With regard to the golf. My dh is also a keen golfer, once a weekend would still be too much (but I'm mean), twice a weekend, definitely not ! Maybe a compromise of one day he plays the other is a family day.

Azzie · 28/05/2002 11:48

Tillysmmmy, I cured dh of this 'you've had a day off while I've been working hard' thing by going on a business trip when ds was about 9 mths old. I had to leave early Sun morning because the conference started at 9am Mon in France, so dh had ds for a whole day Sunday, then had to do the nursery run etc both ends of the day on Mon and Tues. When I got back he said "I can see why you don't get anything else done on the days you're home with ds. You can't even go to the loo in peace, can you?" He's never madet he mistake again of thinking that being at home with the children isn't a 'real' job

Tillysmummy · 28/05/2002 11:54

Azzie,

My plan exactly Must do something like that soon. He is very good with DD and looks after her when I'm out but hasn't had a whole day of it yet. Must plan one. I think he does know but because I may have met someone for coffee of something like that he think's my day is one long lunch !

Men are definitely from Mars !!

Azzie · 28/05/2002 12:11

Dh is very good with the kids - I often now go away for 2 days on business (about every 4-6 wks) and everyone is fine - he doesn't necessarily do things the way I would, but he copes excellently. On a serious note, the real plus of this is that I'm confident that if anything happened to me, like I had to go into hospital or something, the kids would be fine and he would be on top of everything that needed doing, without changing their routine too much. Plus, ds and dd are completely cool about Daddy looking after them, and he's confident in his ability to do the job well. It's not quite interchangeable parenting, but it's probably about as close as we can get with our work balance.

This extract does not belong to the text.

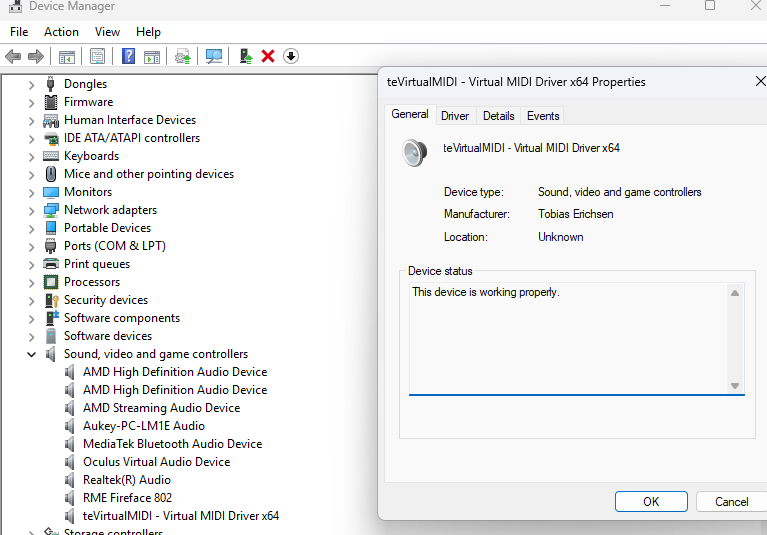The image size is (767, 535).
Task: Expand the Ports (COM & LPT) category
Action: coord(32,246)
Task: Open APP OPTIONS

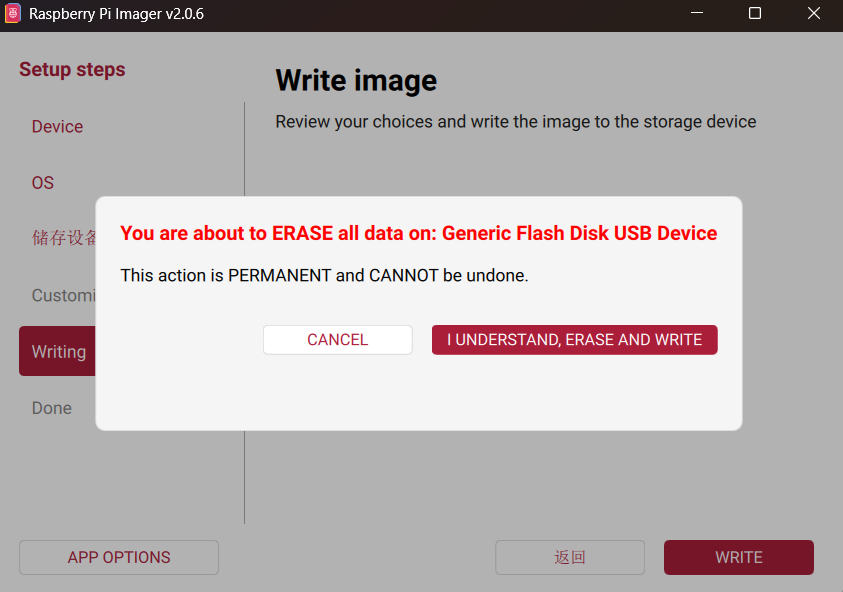Action: coord(119,557)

I still get annoyed, though, when we sit down to make our shopping list each week and he says "what are we going to eat this week then?" Why can't he just think of some things himself?

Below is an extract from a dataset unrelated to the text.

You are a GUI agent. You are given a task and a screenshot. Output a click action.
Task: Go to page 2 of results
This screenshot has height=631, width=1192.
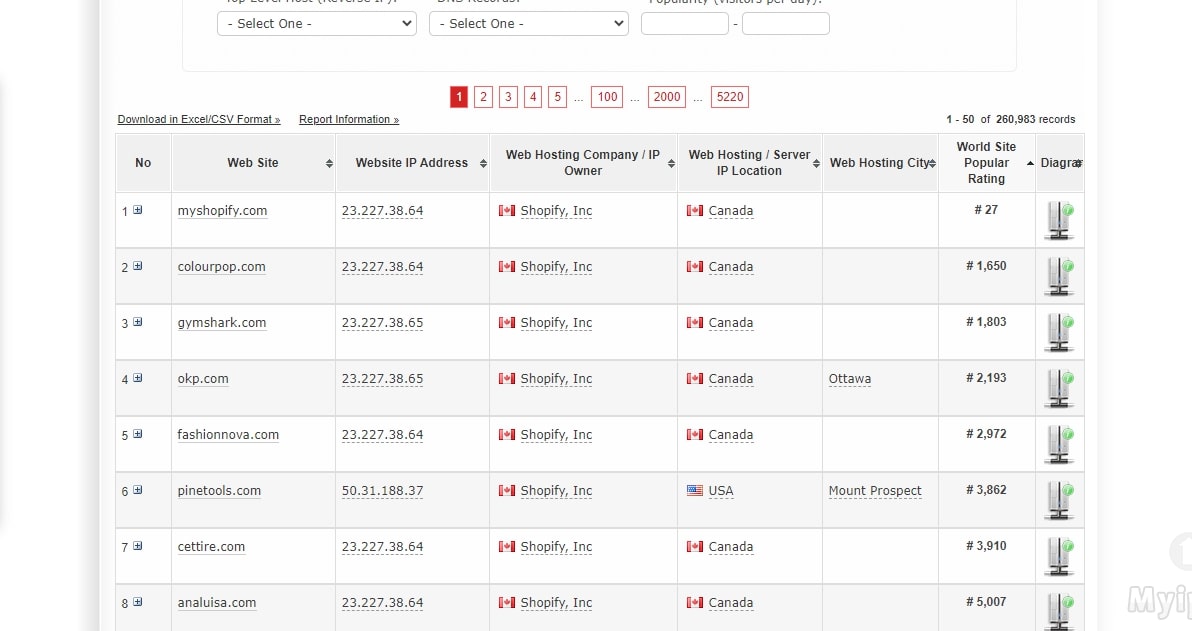click(x=484, y=97)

SimonHoward · 28/05/2002 14:47

Could it be he doesn't know what things cost and so doesn't want to come up with meals that you can't afford?

I know my wife did this once or twice as she had misread the amounts needed for a meal and when we priced things up it was working out at over £40 for the main meal of 2 of us.

Or it could be that he just doesn't think about food except when it is on his plate.